▶ [What is being asked]: Please set down, word for word, the line that contains "You are a computer-use" and every line after it to the end of the entries below, omitting the pictures.

[Saved entries]

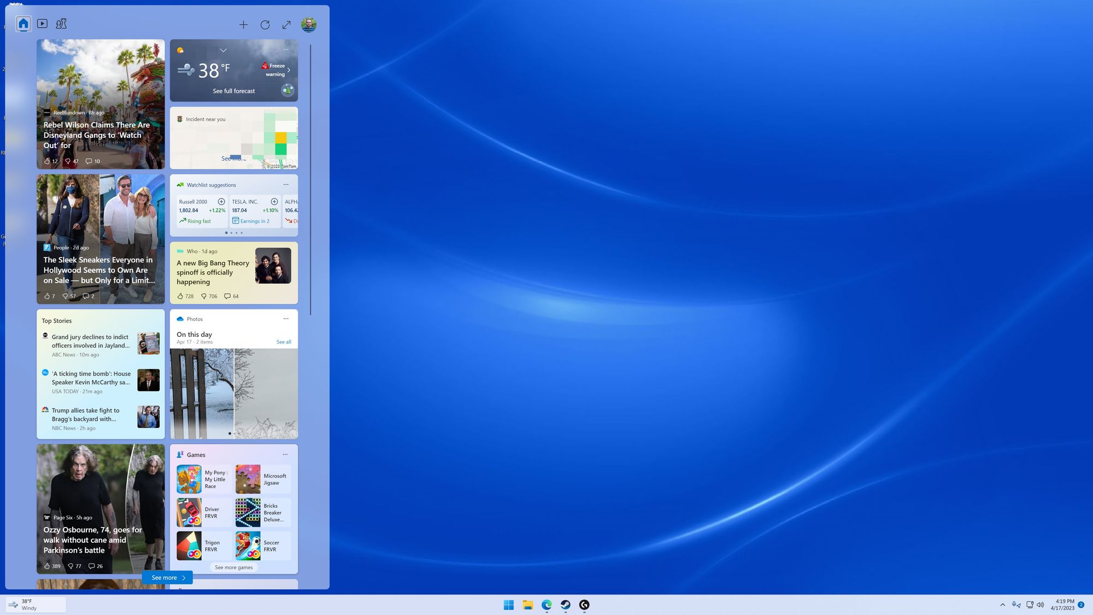Open the Home tab in widgets
Image resolution: width=1093 pixels, height=615 pixels.
pos(23,24)
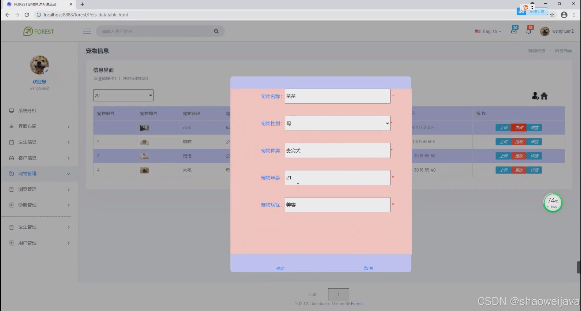Image resolution: width=581 pixels, height=311 pixels.
Task: Click the 确定 confirm button
Action: [x=280, y=268]
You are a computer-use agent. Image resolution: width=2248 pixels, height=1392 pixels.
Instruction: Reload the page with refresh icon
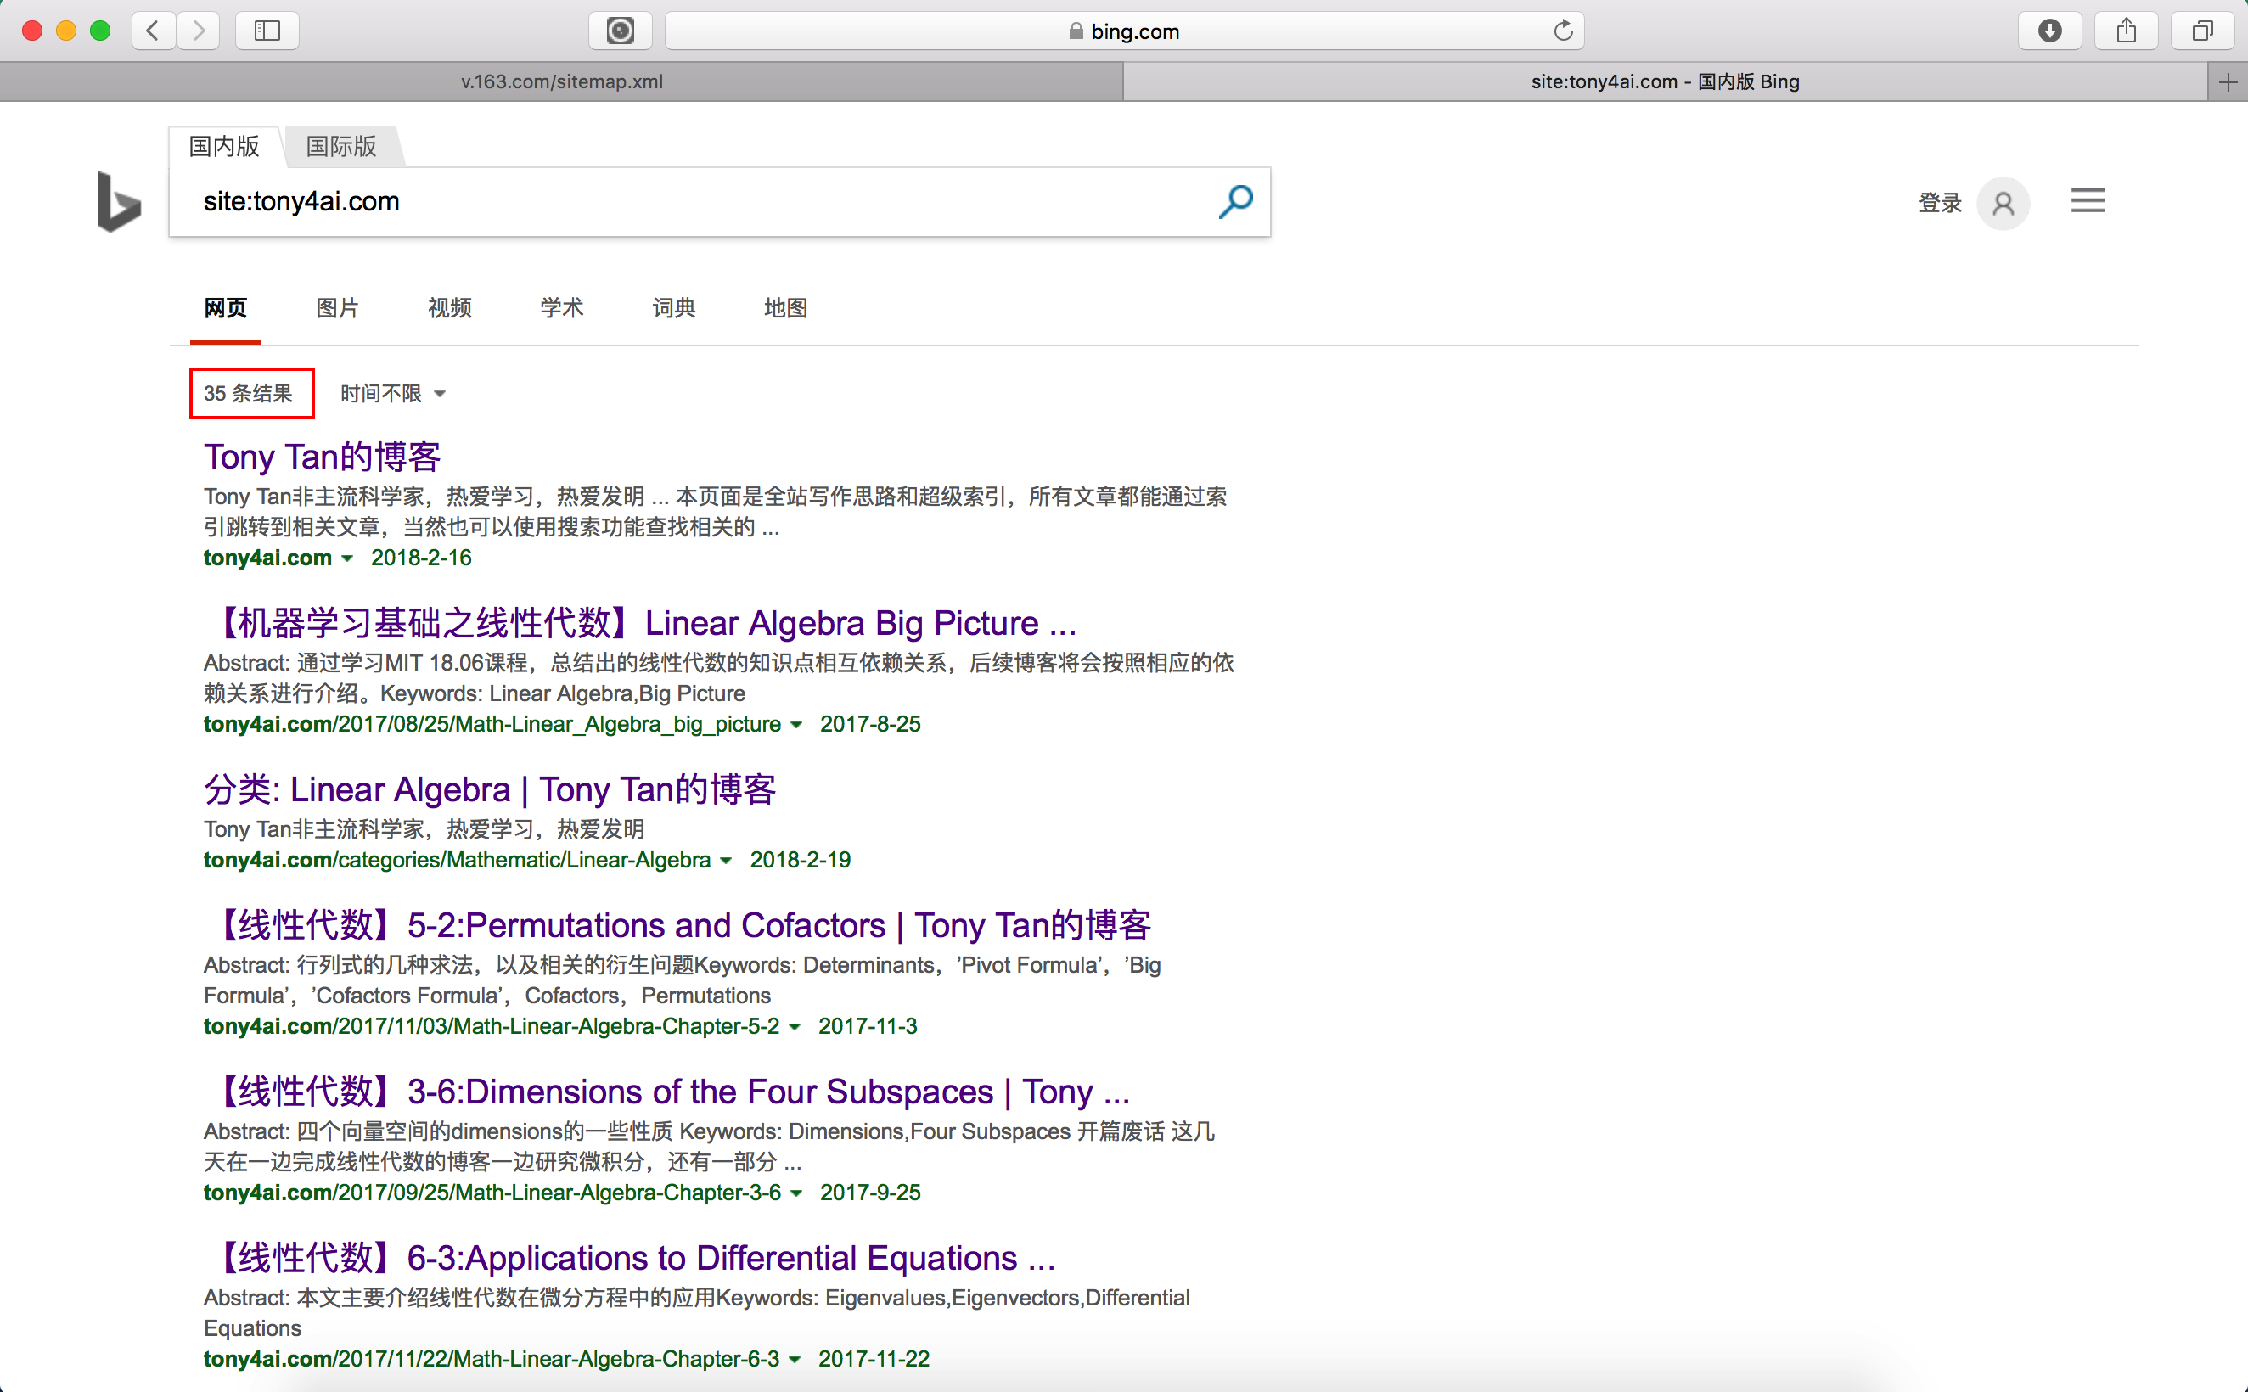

▶ [Answer for the task]:
You are a computer-use agent. Image resolution: width=2248 pixels, height=1392 pixels.
Instruction: Reload the page with refresh icon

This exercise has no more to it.